**Direction**.
Can you change every "label" in these rows to "caption" and give the rows back with nothing else altered?

== Source data

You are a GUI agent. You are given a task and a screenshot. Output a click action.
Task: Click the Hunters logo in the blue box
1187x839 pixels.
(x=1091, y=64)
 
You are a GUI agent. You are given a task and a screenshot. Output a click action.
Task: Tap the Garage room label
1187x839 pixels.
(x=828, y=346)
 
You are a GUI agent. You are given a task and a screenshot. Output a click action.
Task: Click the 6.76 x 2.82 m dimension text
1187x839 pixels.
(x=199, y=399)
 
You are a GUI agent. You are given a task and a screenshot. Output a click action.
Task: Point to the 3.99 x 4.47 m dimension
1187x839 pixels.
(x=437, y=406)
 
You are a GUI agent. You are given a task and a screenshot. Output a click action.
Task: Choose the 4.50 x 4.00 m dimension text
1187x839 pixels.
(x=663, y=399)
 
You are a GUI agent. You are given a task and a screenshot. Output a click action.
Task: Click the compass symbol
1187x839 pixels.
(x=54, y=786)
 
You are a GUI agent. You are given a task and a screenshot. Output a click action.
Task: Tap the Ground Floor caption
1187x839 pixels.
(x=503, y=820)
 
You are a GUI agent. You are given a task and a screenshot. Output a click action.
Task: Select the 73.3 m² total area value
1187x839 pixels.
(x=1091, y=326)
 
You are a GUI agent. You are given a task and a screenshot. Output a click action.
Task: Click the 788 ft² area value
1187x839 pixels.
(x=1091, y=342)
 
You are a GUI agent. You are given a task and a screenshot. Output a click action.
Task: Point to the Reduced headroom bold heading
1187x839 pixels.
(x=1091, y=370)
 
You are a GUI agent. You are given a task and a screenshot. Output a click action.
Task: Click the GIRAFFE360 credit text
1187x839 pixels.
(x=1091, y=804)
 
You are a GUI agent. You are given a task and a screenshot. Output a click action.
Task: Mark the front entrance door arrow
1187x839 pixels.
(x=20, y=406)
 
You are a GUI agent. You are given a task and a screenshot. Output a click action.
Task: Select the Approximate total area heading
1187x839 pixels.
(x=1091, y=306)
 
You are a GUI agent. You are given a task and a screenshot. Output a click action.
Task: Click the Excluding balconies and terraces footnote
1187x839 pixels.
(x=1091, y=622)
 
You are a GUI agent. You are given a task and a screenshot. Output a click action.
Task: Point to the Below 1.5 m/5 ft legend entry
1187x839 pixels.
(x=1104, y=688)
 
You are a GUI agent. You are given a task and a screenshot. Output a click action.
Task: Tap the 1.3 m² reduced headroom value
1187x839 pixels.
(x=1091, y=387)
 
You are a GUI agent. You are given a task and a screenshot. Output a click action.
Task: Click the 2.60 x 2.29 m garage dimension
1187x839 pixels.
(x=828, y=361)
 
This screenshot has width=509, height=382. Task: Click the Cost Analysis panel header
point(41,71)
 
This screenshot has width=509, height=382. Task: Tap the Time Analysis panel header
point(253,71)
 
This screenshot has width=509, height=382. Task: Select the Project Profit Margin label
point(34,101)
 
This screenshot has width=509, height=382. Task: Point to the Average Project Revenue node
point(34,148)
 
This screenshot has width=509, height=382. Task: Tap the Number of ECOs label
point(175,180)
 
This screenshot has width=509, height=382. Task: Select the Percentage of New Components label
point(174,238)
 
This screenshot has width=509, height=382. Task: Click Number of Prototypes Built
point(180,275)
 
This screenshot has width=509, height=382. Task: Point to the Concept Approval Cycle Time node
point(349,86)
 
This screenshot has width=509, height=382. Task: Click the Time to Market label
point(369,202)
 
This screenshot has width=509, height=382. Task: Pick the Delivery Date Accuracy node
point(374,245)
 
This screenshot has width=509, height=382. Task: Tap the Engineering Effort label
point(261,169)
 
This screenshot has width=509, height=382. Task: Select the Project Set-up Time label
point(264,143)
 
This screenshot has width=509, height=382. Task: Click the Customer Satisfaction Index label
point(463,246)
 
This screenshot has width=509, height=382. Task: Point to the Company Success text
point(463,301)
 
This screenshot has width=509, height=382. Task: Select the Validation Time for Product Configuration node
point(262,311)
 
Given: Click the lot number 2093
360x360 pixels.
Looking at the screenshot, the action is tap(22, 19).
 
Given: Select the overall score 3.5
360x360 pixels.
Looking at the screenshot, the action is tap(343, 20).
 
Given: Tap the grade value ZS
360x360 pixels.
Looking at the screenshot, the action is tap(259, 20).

====

**Written response**.
You are a GUI agent. You are given a task and a screenshot. Output a click action.
Task: Click the Hunters logo in the blue box
1187x839 pixels.
(x=1091, y=64)
 
You are a GUI agent. You are given a task and a screenshot. Output a click action.
Task: Tap the Garage room caption
1187x839 pixels.
(x=828, y=346)
 
You are a GUI agent. You are given a task and a screenshot. Output a click action.
Task: Click the 6.76 x 2.82 m dimension text
1187x839 pixels.
(x=199, y=399)
 
You are a GUI agent. You are given a task and a screenshot. Output a click action.
Task: Point to the 3.99 x 4.47 m dimension
1187x839 pixels.
(x=437, y=406)
 
You are a GUI agent. You are given a task and a screenshot. Output a click action.
Task: Choose the 4.50 x 4.00 m dimension text
1187x839 pixels.
(x=663, y=399)
 
You are a GUI agent. You are given a task and a screenshot. Output a click action.
Task: Click the compass symbol
1187x839 pixels.
(x=54, y=786)
 
You are a GUI agent. You are given a task and a screenshot. Output a click action.
Task: Tap the Ground Floor caption
1187x839 pixels.
(x=503, y=820)
 
You are a GUI agent. You are given a task and a screenshot. Output a click action.
Task: Select the 73.3 m² total area value
1187x839 pixels.
(x=1091, y=326)
 
You are a GUI agent. You are given a task and a screenshot. Output a click action.
Task: Click the 788 ft² area value
1187x839 pixels.
(x=1091, y=342)
 
You are a GUI agent. You are given a task and a screenshot. Output a click action.
Task: Point to the Reduced headroom bold heading
1187x839 pixels.
(x=1091, y=370)
 
You are a GUI agent. You are given a task and a screenshot. Output a click action.
Task: Click the GIRAFFE360 credit text
1187x839 pixels.
(x=1091, y=804)
 
You are a GUI agent. You are given a task and a screenshot. Output a click action.
Task: Mark the front entrance door arrow
1187x839 pixels.
(x=20, y=406)
 
You are a GUI agent. You are given a task and a screenshot. Output a click action.
Task: Select the Approximate total area heading
1187x839 pixels.
(x=1091, y=306)
 
You are a GUI agent. You are given a task and a screenshot. Output a click action.
Task: Click the Excluding balconies and terraces footnote
1187x839 pixels.
(x=1091, y=622)
 
You are a GUI agent. You are given a task and a screenshot. Output a click action.
Task: Point to the Below 1.5 m/5 ft legend entry
1187x839 pixels.
(x=1104, y=688)
 
You are a GUI agent. You are given a task and a screenshot. Output a click action.
Task: Tap the 1.3 m² reduced headroom value
1187x839 pixels.
(x=1091, y=387)
 
You are a GUI agent. You are given a task and a screenshot. Output a click action.
Task: Click the 2.60 x 2.29 m garage dimension
1187x839 pixels.
(x=828, y=361)
 
This screenshot has width=509, height=382. Task: Click the Cost Analysis panel header
point(41,71)
 
This screenshot has width=509, height=382. Task: Tap the Time Analysis panel header
point(253,71)
 
This screenshot has width=509, height=382. Task: Select the Project Profit Margin caption
point(34,101)
 
This screenshot has width=509, height=382. Task: Point to the Average Project Revenue node
point(34,148)
 
This screenshot has width=509, height=382. Task: Tap the Number of ECOs caption
point(175,180)
 
This screenshot has width=509, height=382. Task: Select the Percentage of New Components caption
point(174,238)
 
This screenshot has width=509, height=382. Task: Click Number of Prototypes Built
point(180,275)
 
This screenshot has width=509, height=382. Task: Point to the Concept Approval Cycle Time node
point(349,86)
 
This screenshot has width=509, height=382. Task: Click the Time to Market caption
point(369,202)
 
This screenshot has width=509, height=382. Task: Pick the Delivery Date Accuracy node
point(374,245)
 
This screenshot has width=509, height=382. Task: Tap the Engineering Effort caption
point(261,169)
 
This screenshot has width=509, height=382. Task: Select the Project Set-up Time caption
point(264,143)
 
This screenshot has width=509, height=382. Task: Click the Customer Satisfaction Index caption
point(463,246)
 
This screenshot has width=509, height=382. Task: Point to the Company Success text
point(463,301)
 
This screenshot has width=509, height=382. Task: Select the Validation Time for Product Configuration node
point(262,311)
 
Given: Click the lot number 2093
360x360 pixels.
Looking at the screenshot, the action is tap(22, 19).
 
Given: Select the overall score 3.5
360x360 pixels.
Looking at the screenshot, the action is tap(343, 20).
 
Given: Tap the grade value ZS
360x360 pixels.
Looking at the screenshot, the action is tap(259, 20).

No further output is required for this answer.